I know someone with a teaching background in tertiary education (no phd) contemplating changing career to become an instructional designer, but they’ve asked me a few questions. As one part of a response for them I thought I’d post those questions and ask y’all what you think…
Are there flexible Instructional Design jobs?
At first glance, instructional design (or learning design if you prefer) looks like a job you could do from anywhere and which need not be full time. However, in practice, all the instructional designers I know and all the instructional designer jobs I’ve seen advertised are full time and tied to being in an office at a specific campus or business location. Given the intensive and collaborative nature of instructional design work thisdoesn’t surprise me but I wonder if I’m seeing all the picture.

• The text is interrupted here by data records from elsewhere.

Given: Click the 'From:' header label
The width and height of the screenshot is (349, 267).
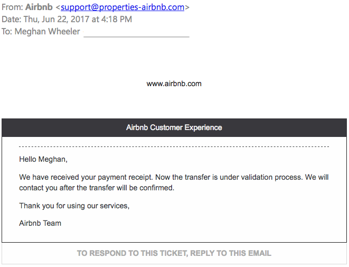Looking at the screenshot, I should click(x=12, y=7).
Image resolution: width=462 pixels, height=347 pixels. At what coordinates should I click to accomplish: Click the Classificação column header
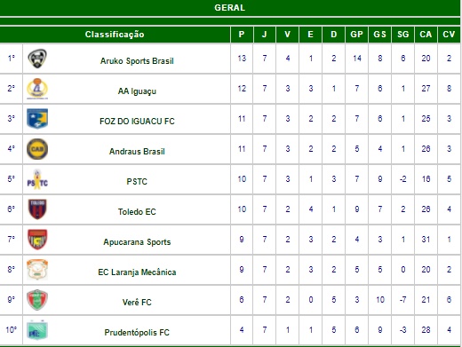115,35
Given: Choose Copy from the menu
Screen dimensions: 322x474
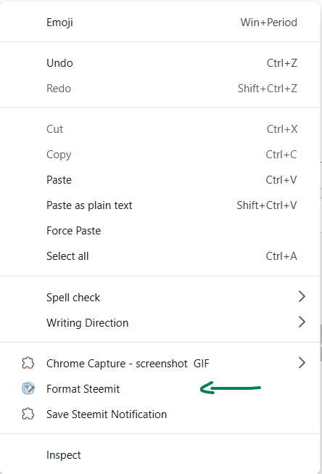Looking at the screenshot, I should click(160, 155).
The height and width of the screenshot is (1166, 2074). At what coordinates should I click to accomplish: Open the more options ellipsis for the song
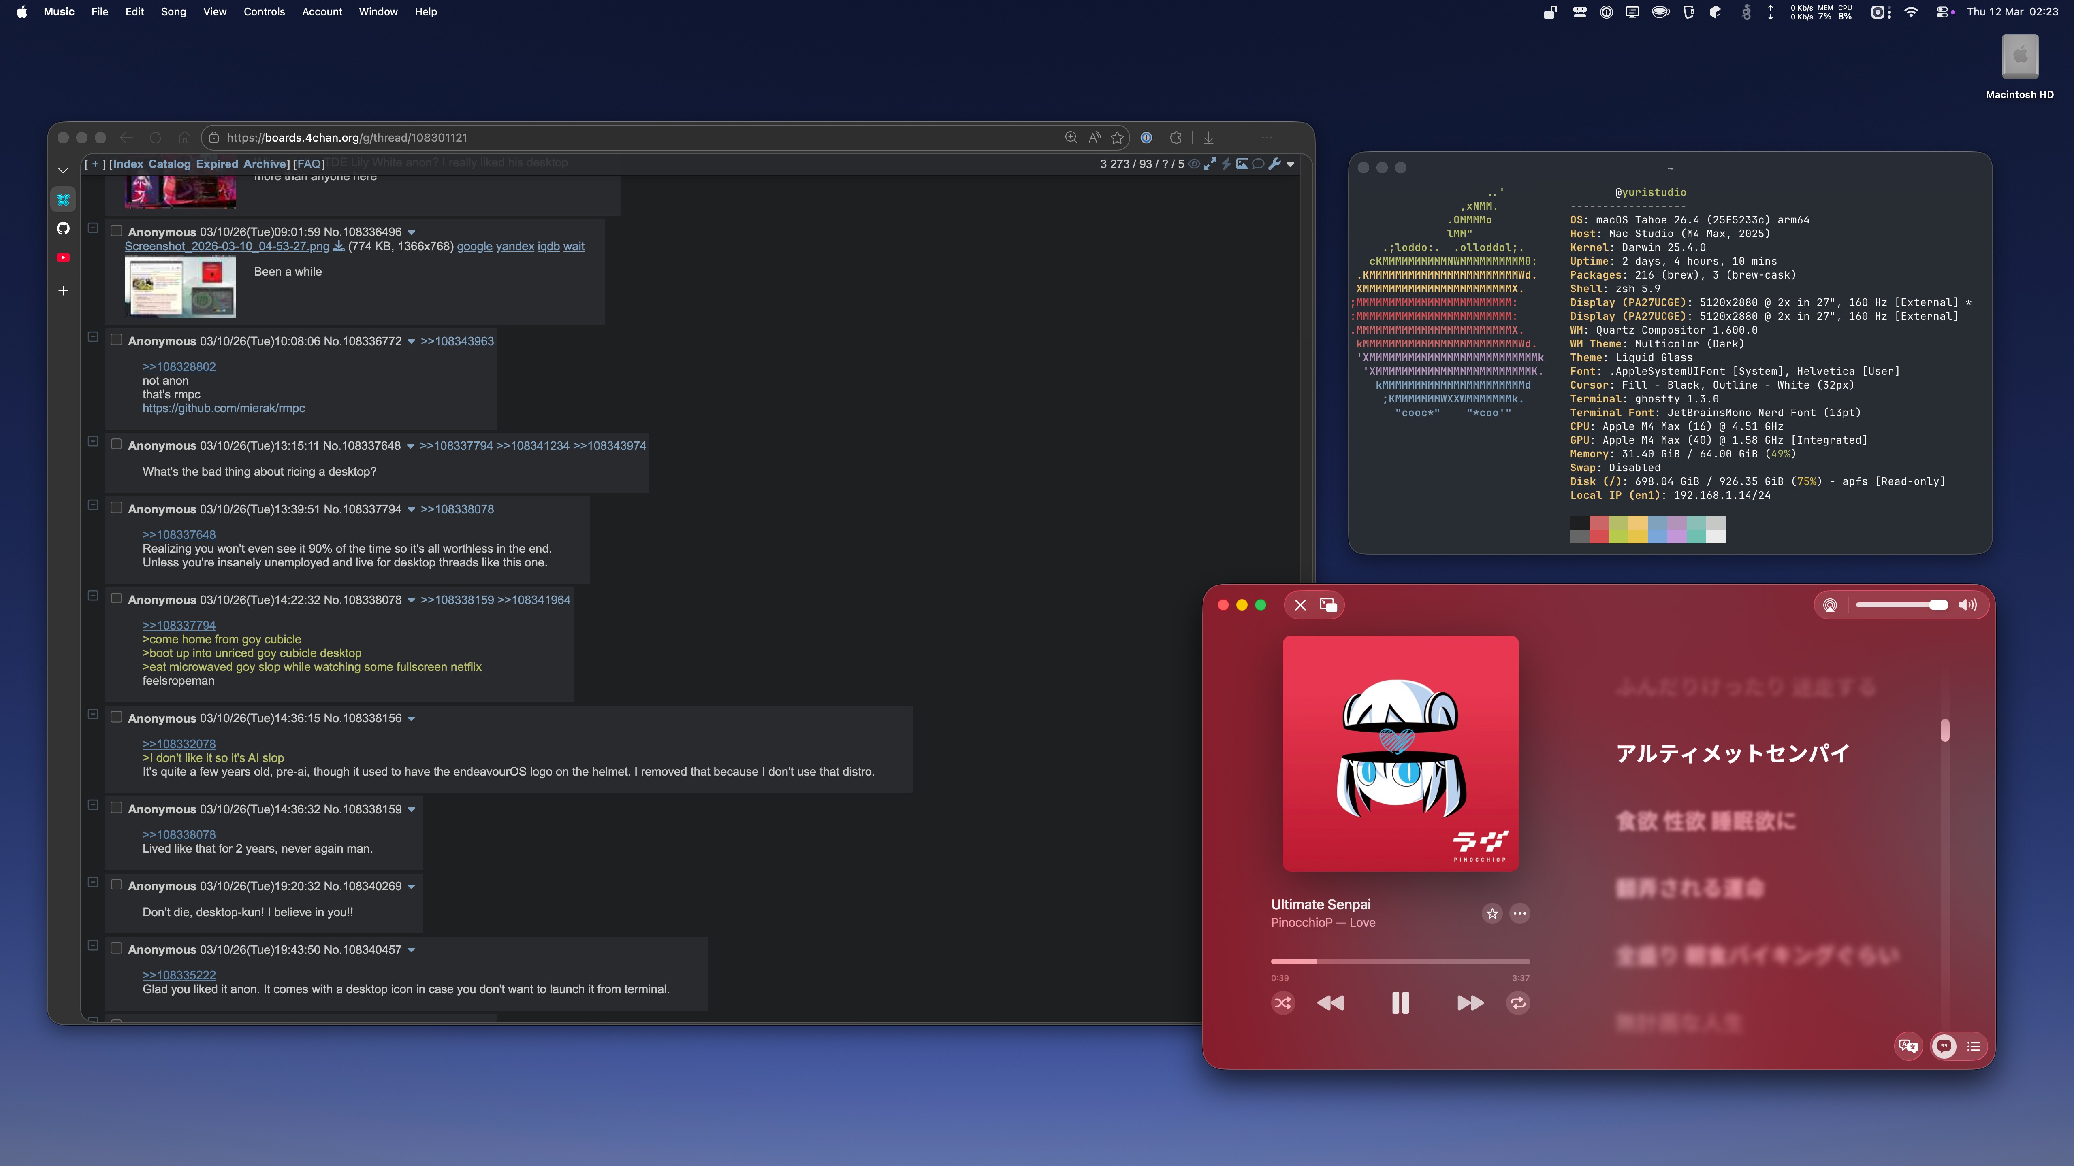click(x=1519, y=913)
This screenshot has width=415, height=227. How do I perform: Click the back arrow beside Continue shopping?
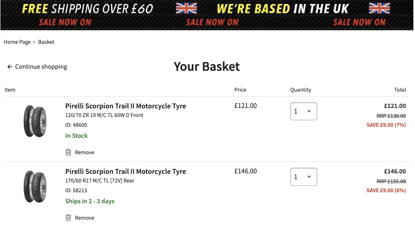10,67
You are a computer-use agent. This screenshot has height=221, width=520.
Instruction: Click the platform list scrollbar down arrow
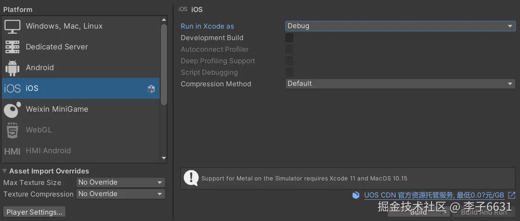click(164, 158)
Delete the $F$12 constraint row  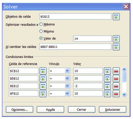point(116,94)
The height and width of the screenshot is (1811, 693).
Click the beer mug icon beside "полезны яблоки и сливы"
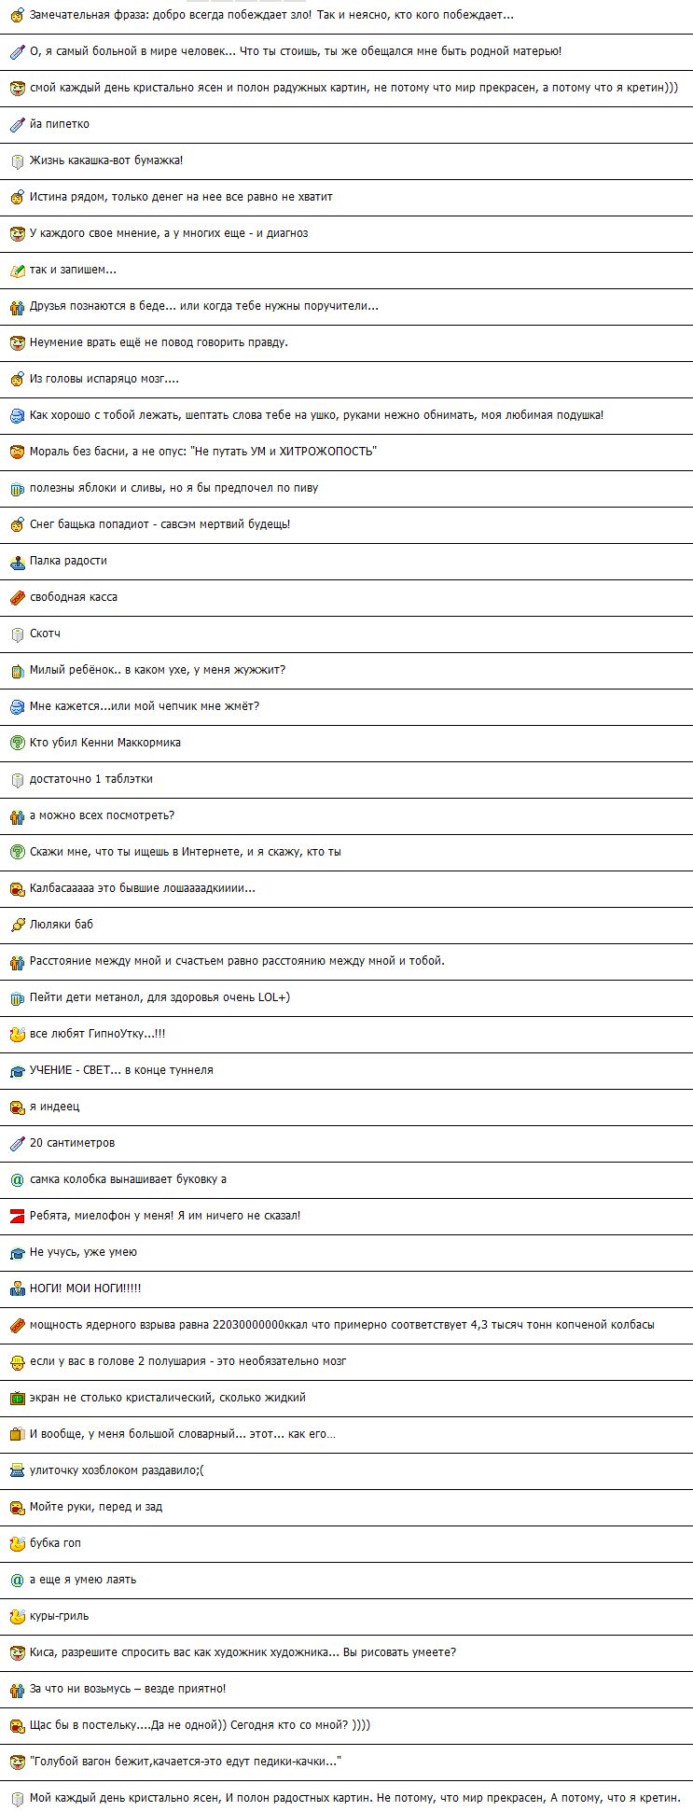[17, 489]
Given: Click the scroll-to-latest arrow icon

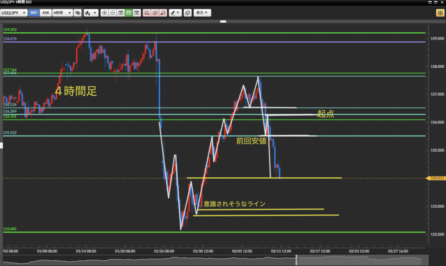Looking at the screenshot, I should coord(137,13).
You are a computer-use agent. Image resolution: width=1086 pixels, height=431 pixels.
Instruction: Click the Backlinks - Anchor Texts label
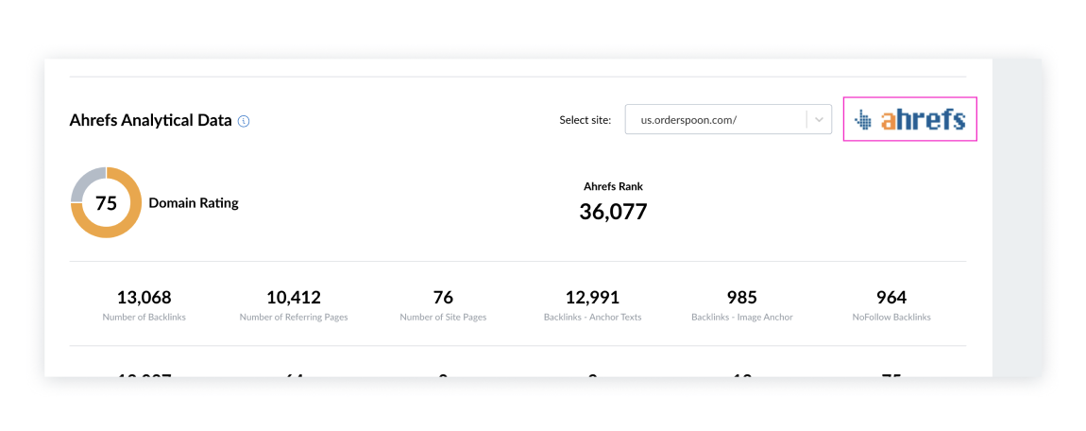(592, 318)
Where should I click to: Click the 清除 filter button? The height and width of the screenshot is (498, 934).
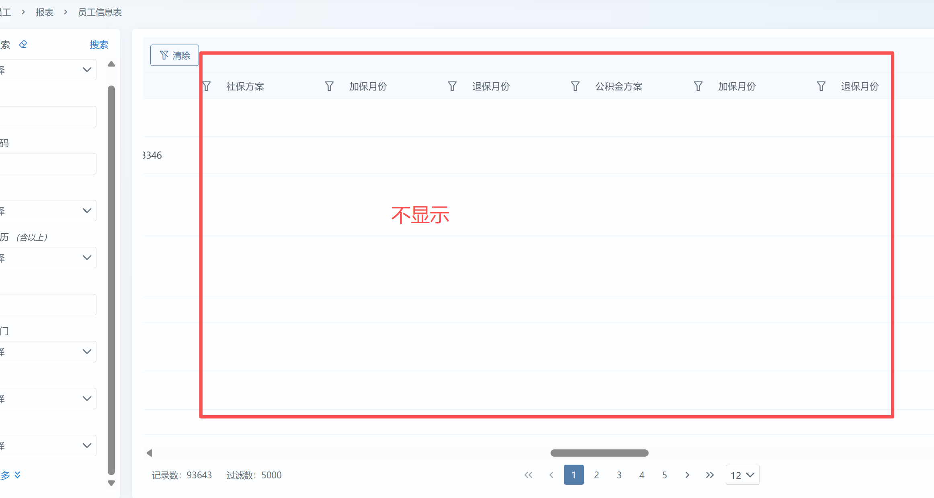click(174, 55)
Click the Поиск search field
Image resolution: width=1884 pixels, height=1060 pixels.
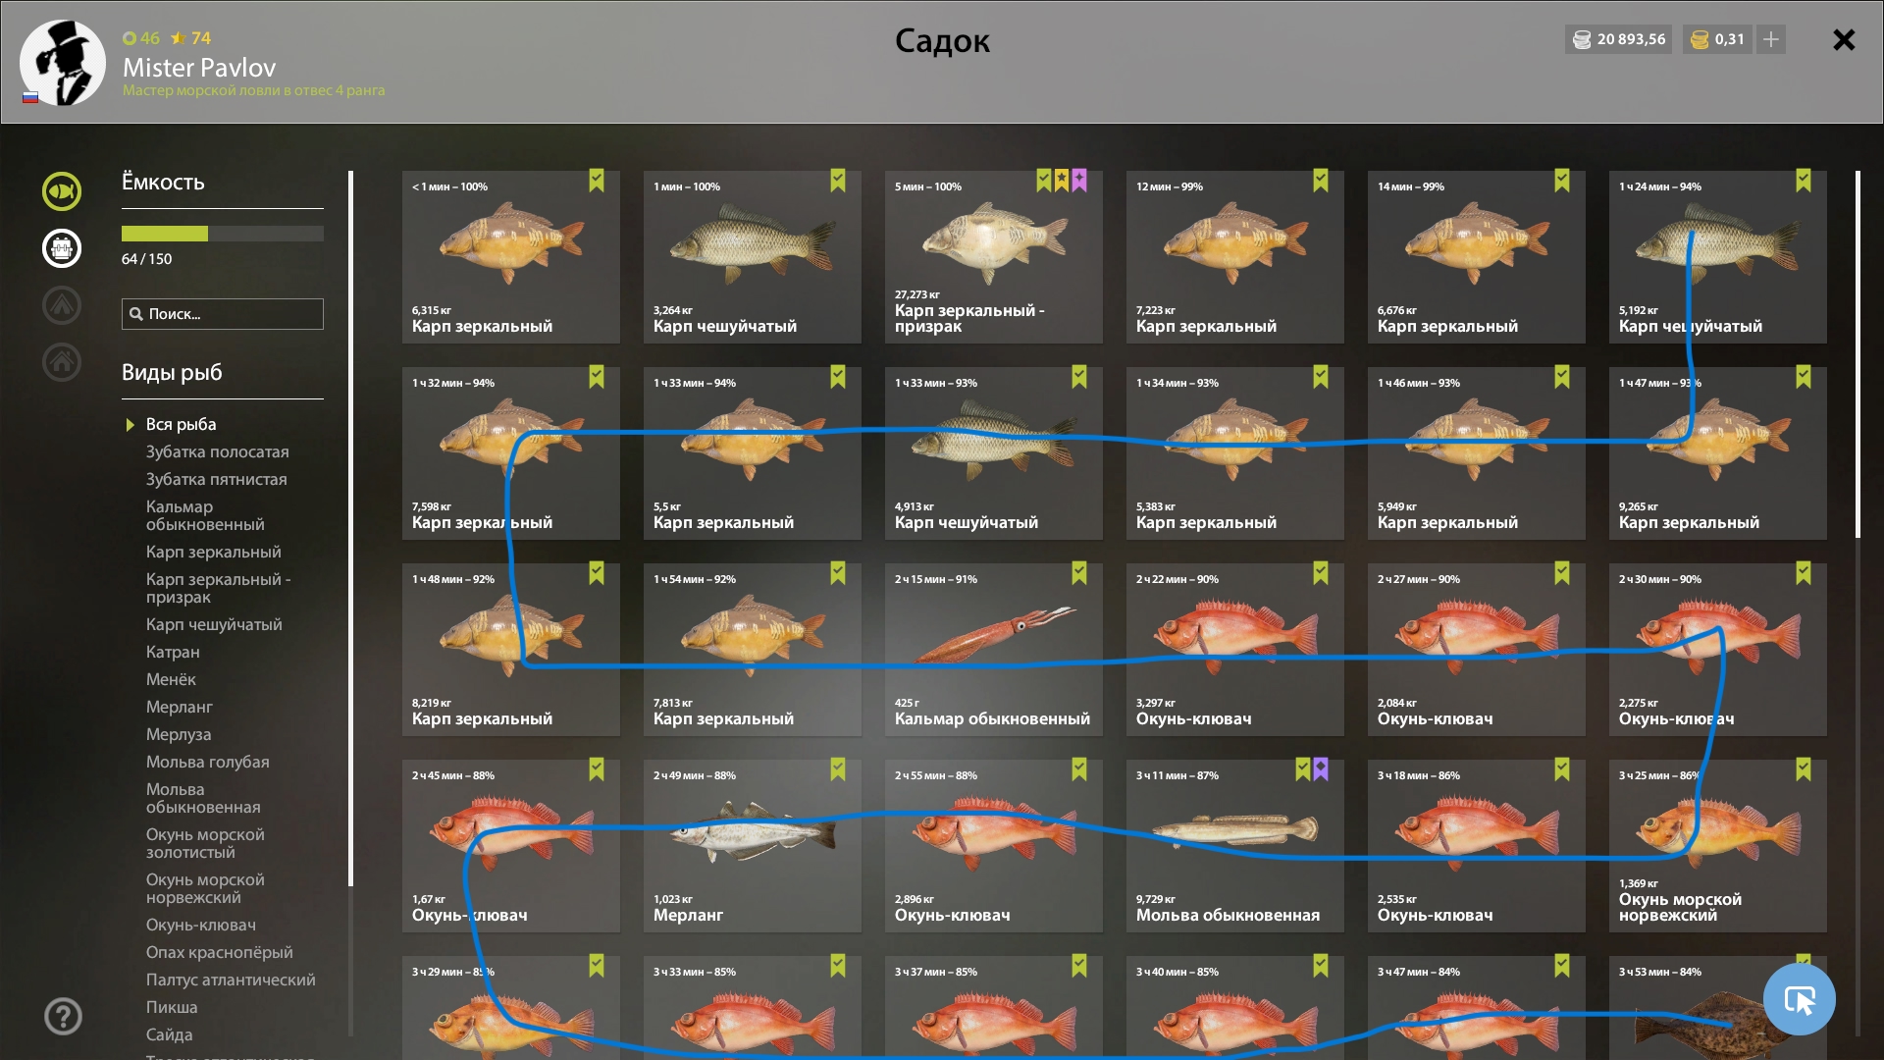click(x=223, y=314)
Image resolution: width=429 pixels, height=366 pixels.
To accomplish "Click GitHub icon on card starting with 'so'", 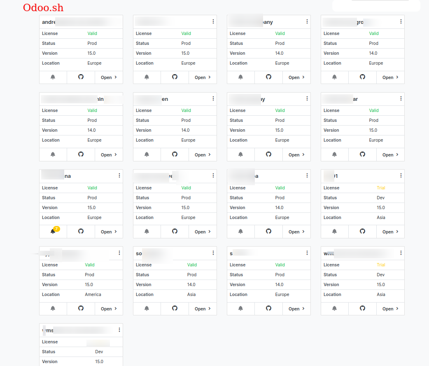I will 175,308.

Is there a wider part-time/ distance or contract work market?
What should an Instructional Designer study?
There are different approaches to getting into instructional design. There’s instructional design specific Master’s courses, education Master’s with a strong instructional design element, and a relevant Master’s and add instructional design Certificate.
For someone shifting direction to instructional design or wanting to add instructional design as part of a transition to other stuff – does it matter what you study?
How does an Instructional Designer get started?
And finally the over-riding note I’ve heard in conversations so far is experience trumps all, and most folk are looking to hire instructional designers with 2+ yrs of experience. So… what opportunities are there to get instructional design experience alongside (or, in any way before?) studying it.
In case this is of wider interest I thought I’d set this up as a post here and invite comment.